Entries supplied ▸
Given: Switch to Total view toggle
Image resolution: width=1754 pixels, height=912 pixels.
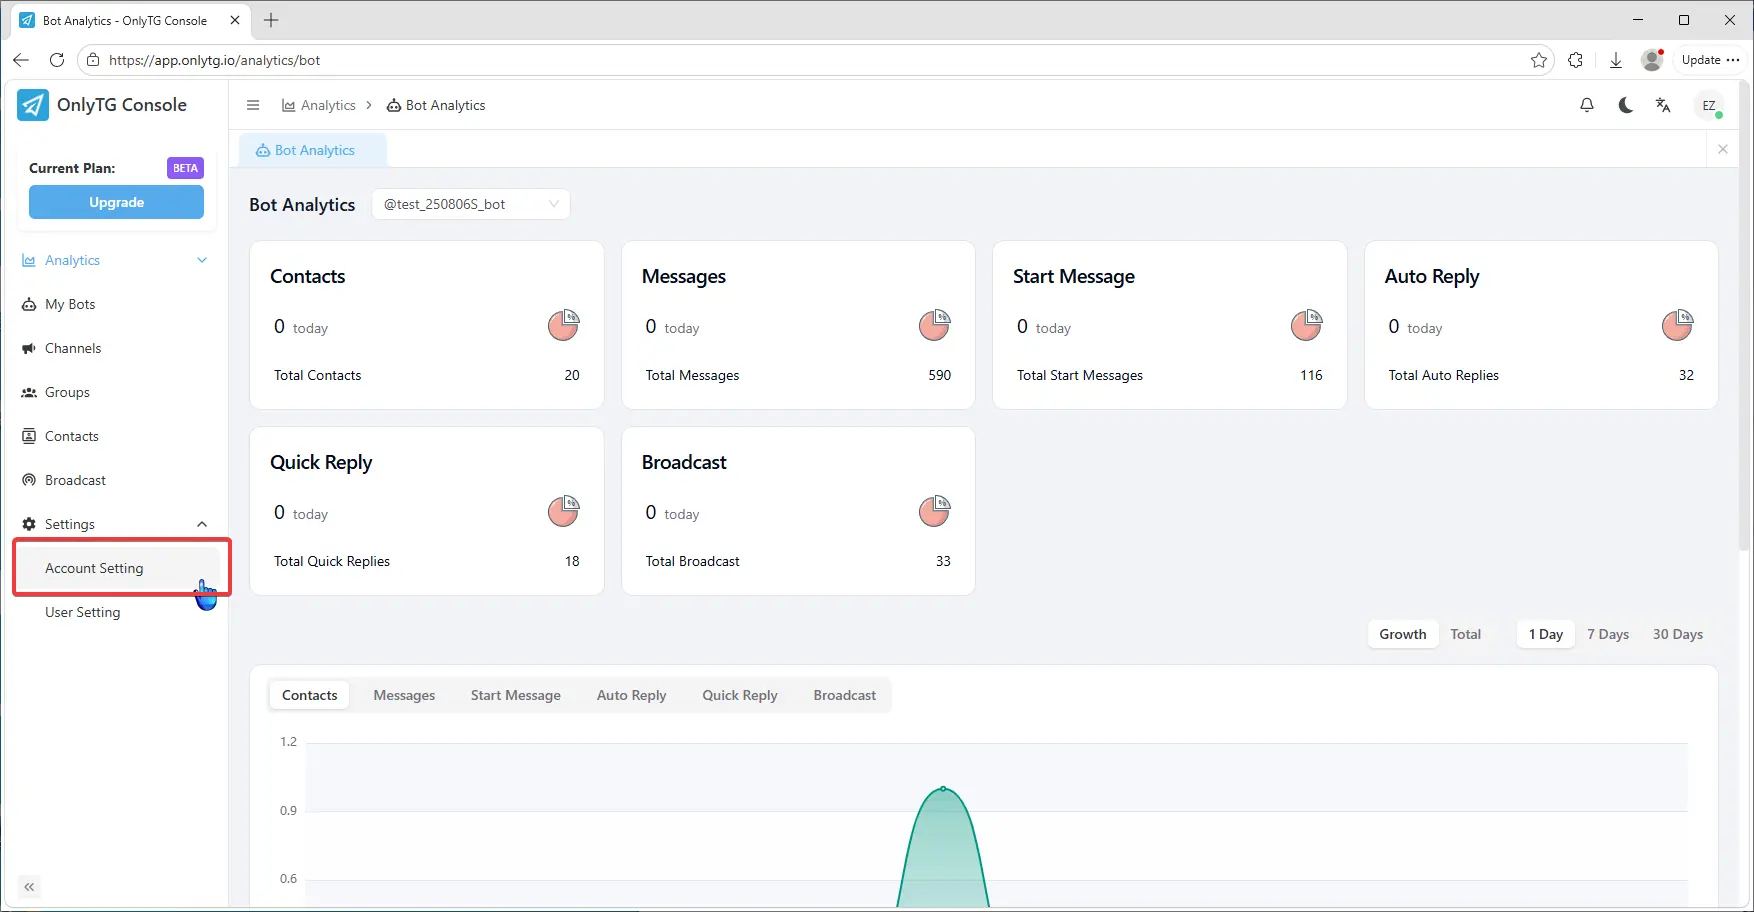Looking at the screenshot, I should 1465,634.
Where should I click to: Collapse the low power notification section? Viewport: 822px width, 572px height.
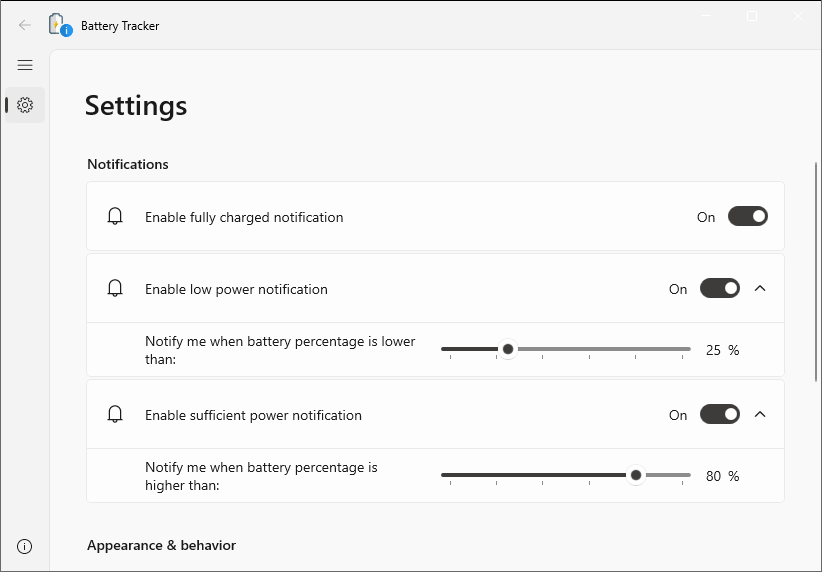(x=760, y=288)
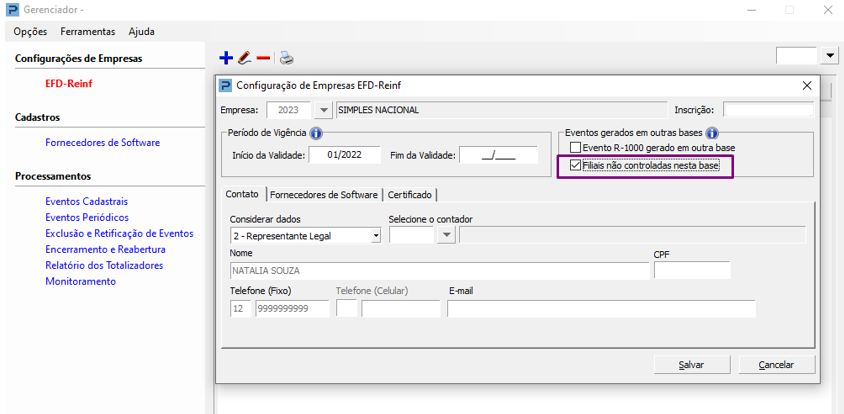Screen dimensions: 844x414
Task: Expand the Considerar dados dropdown
Action: coord(376,236)
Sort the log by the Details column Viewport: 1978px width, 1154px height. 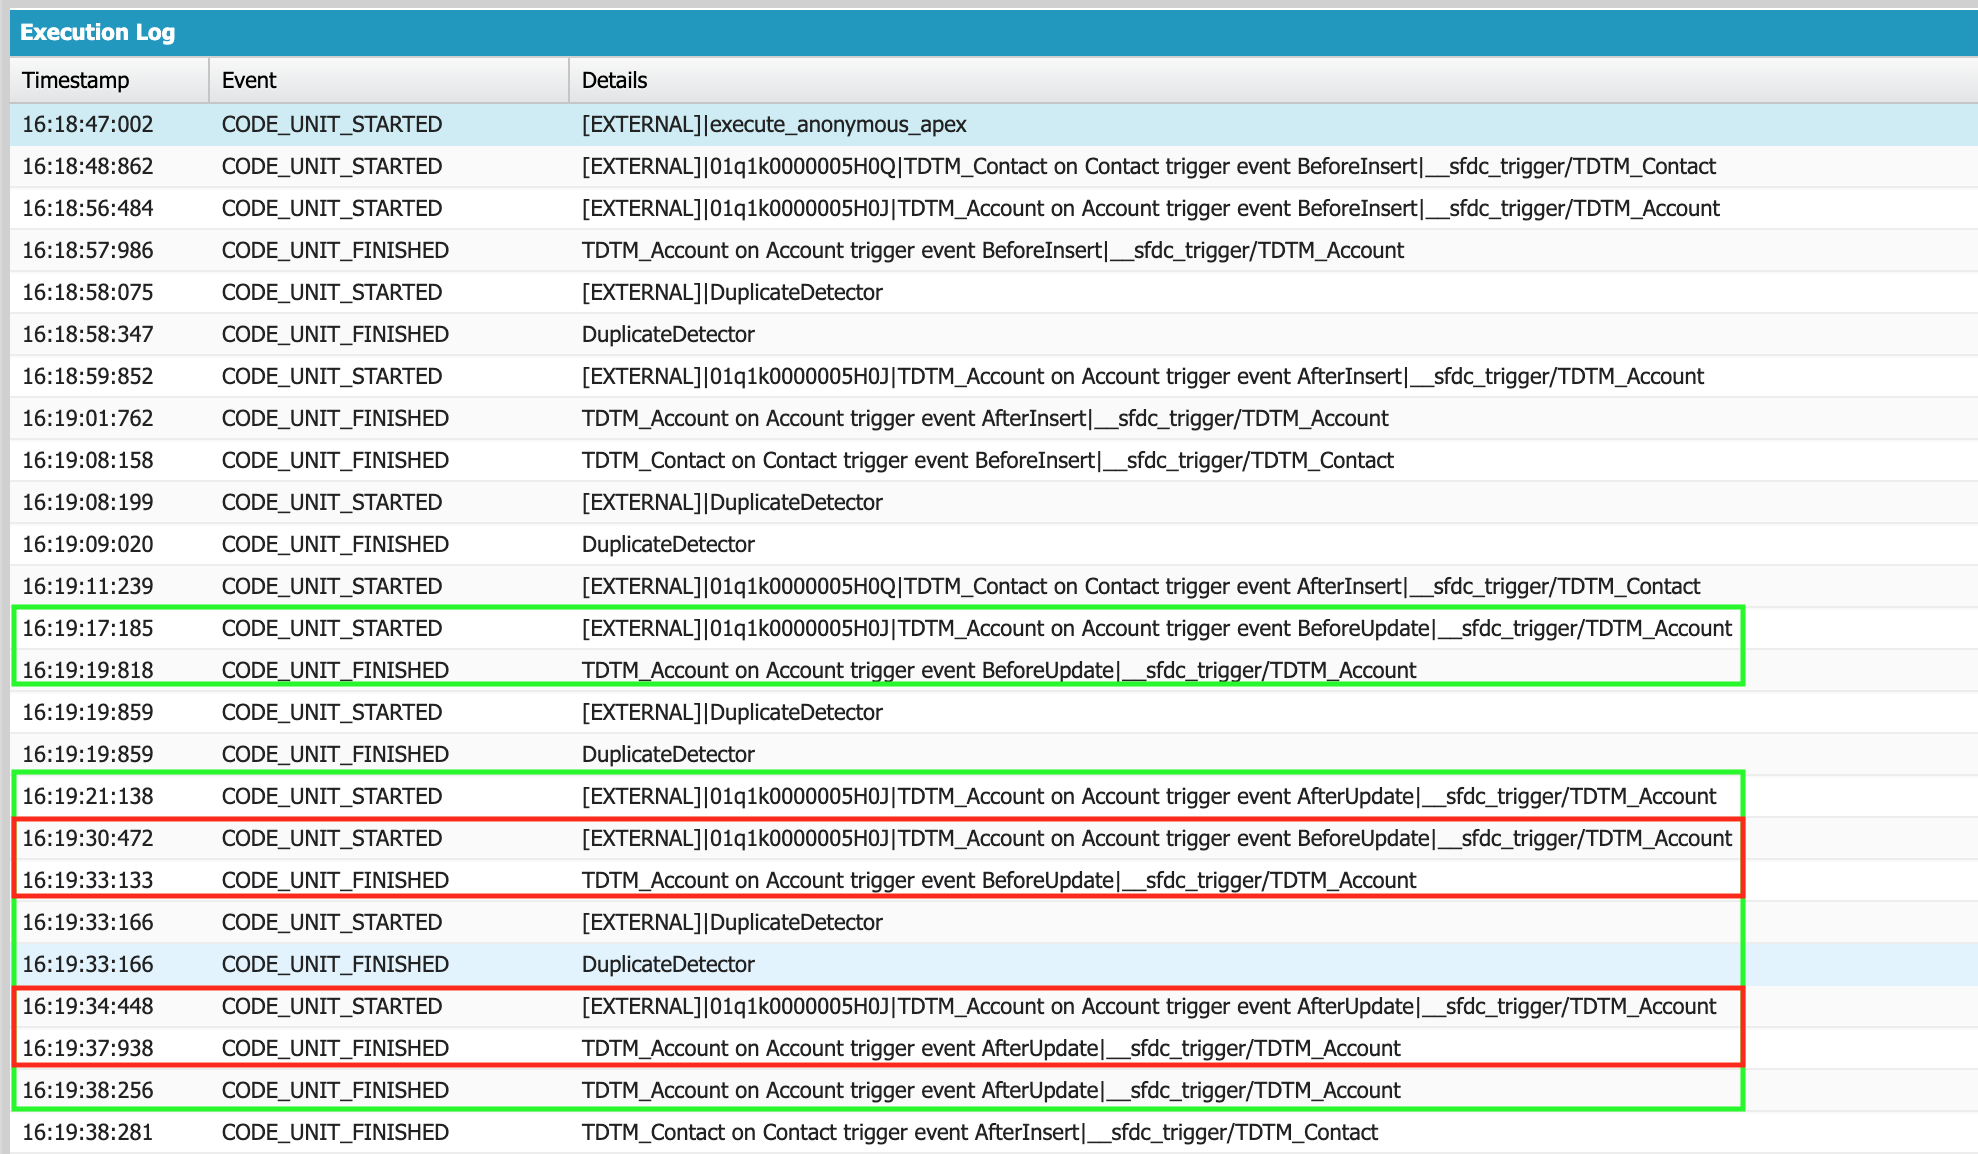coord(614,80)
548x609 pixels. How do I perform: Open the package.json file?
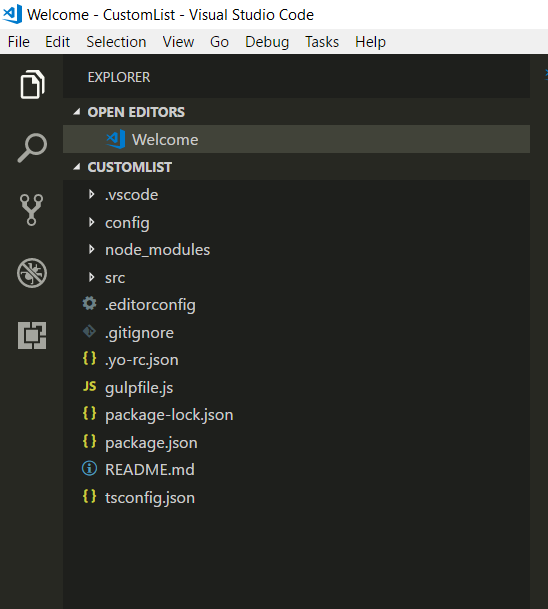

Your instructions ▸ Reproduce the records word for word, from the very beginning down through the line that contains "Action: coord(376,236)", and leave the pictures out of your answer.

Written response ▸
Given: Switch to Total view toggle
Image resolution: width=1754 pixels, height=912 pixels.
Looking at the screenshot, I should 1465,634.
Where should I click to: Collapse the low power notification section? Viewport: 822px width, 572px height.
(x=760, y=288)
Screen dimensions: 844x414
Task: Expand the Considerar dados dropdown
Action: coord(376,236)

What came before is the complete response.